Stratégie de « vaccination réactive » en France
Face à l’émergence du variant Delta, le gouvernement français fait preuve d’une prudence mesurée. Tout en maintenant pour le moment les mesures de déconfinement, il choisit d’adopter une « stratégie de vaccination réactive ». Recommandée par la Haute autorité de santé (HAS) dans un récent avis, cette stratégie permet une protection plus rapide des personnes possiblement contaminées, en vaccinant massivement et localement quand un foyer apparaît. Est alors concerné « l’ensemble de l’entourage des cas, c’est-à-dire l’ensemble des individus du foyer du cas détecté, des personnes à son lieu de travail et/ou à l’école/université », explique la HAS sur son site.

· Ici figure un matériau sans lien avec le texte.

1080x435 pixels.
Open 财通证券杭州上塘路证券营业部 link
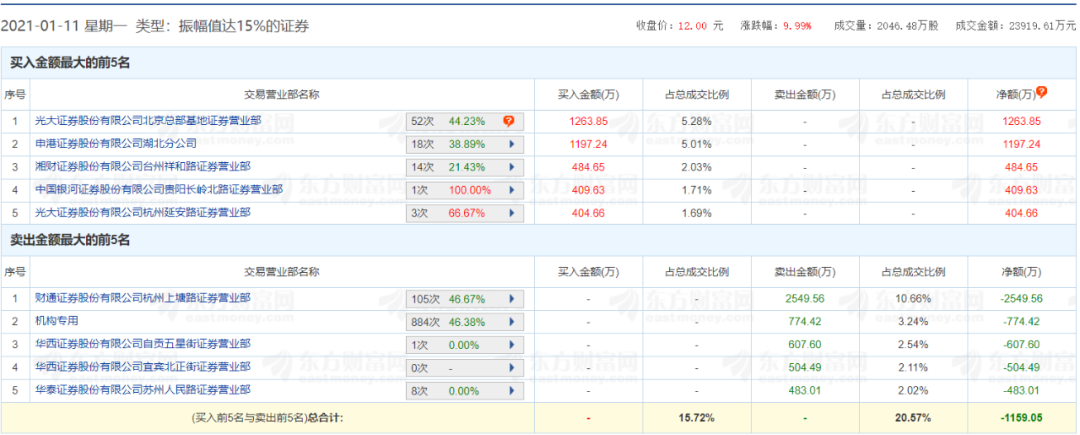tap(141, 299)
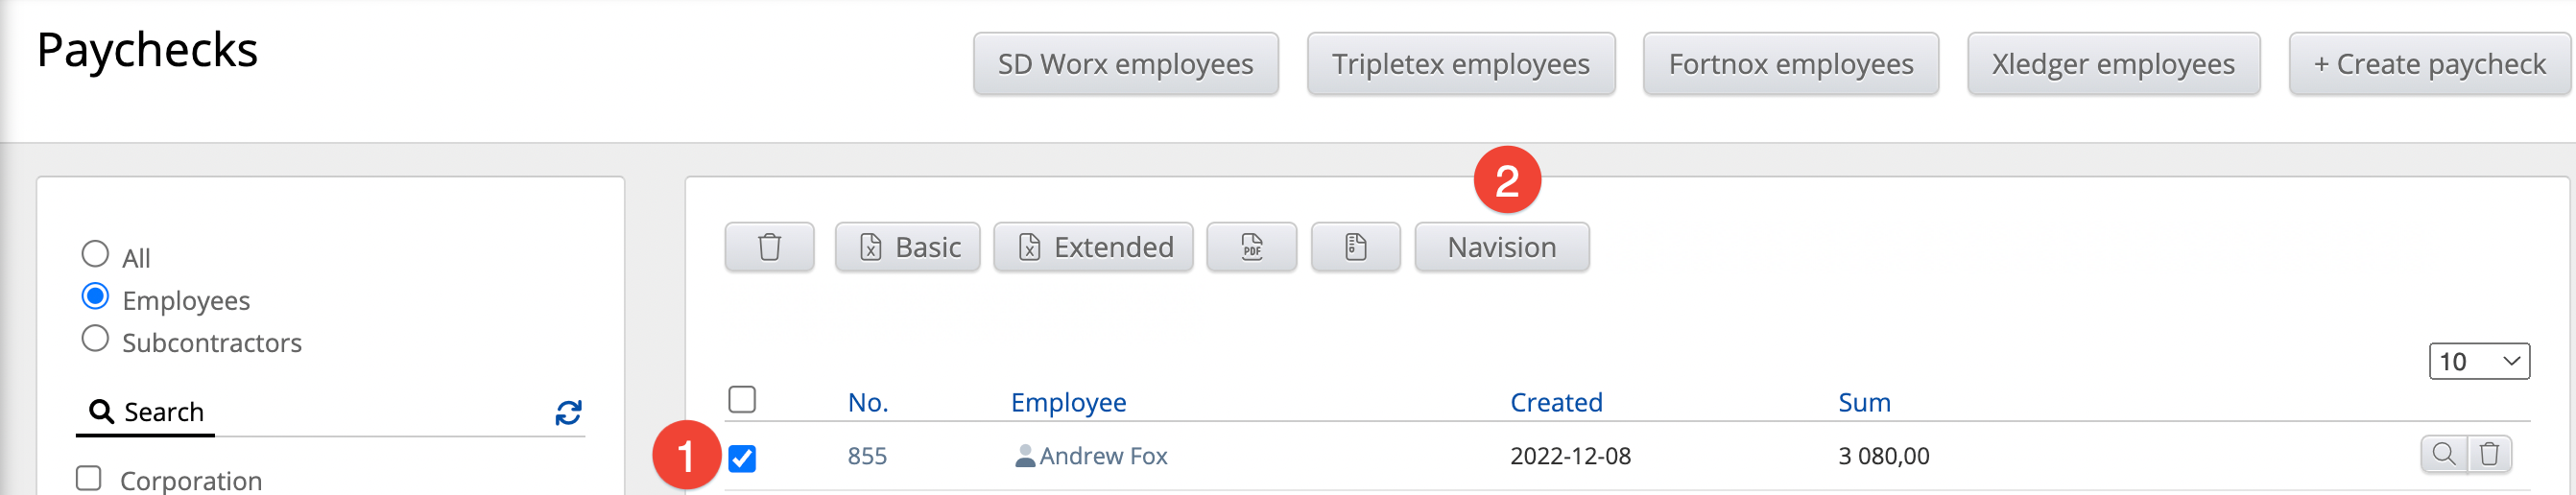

La recommandation indique également que « la stratégie de vaccination réactive nécessite d’être mise en œuvre très rapidement », soit « dès la survenue d’un premier cas de variant détecté ». Elle doit aussi être mise en place « en complément du renforcement de la stratégie ‘Tester – Alerter – Protéger’, qui reste la plus efficace dans le cadre d’une stratégie de freinage de la propagation des variants émergents », peut-on aussi lire. Concernant le type de vaccin recommandé, la HAS précise que « l’utilisation des vaccins à ARNm (Pfizer-BioNtech et Moderna, NDLR) devrait être privilégiée », puisque ces derniers présentent une meilleure efficacité après une dose, « ainsi qu’un début de protection plus précoce » que ceux produits par AstraZeneca et Janssen.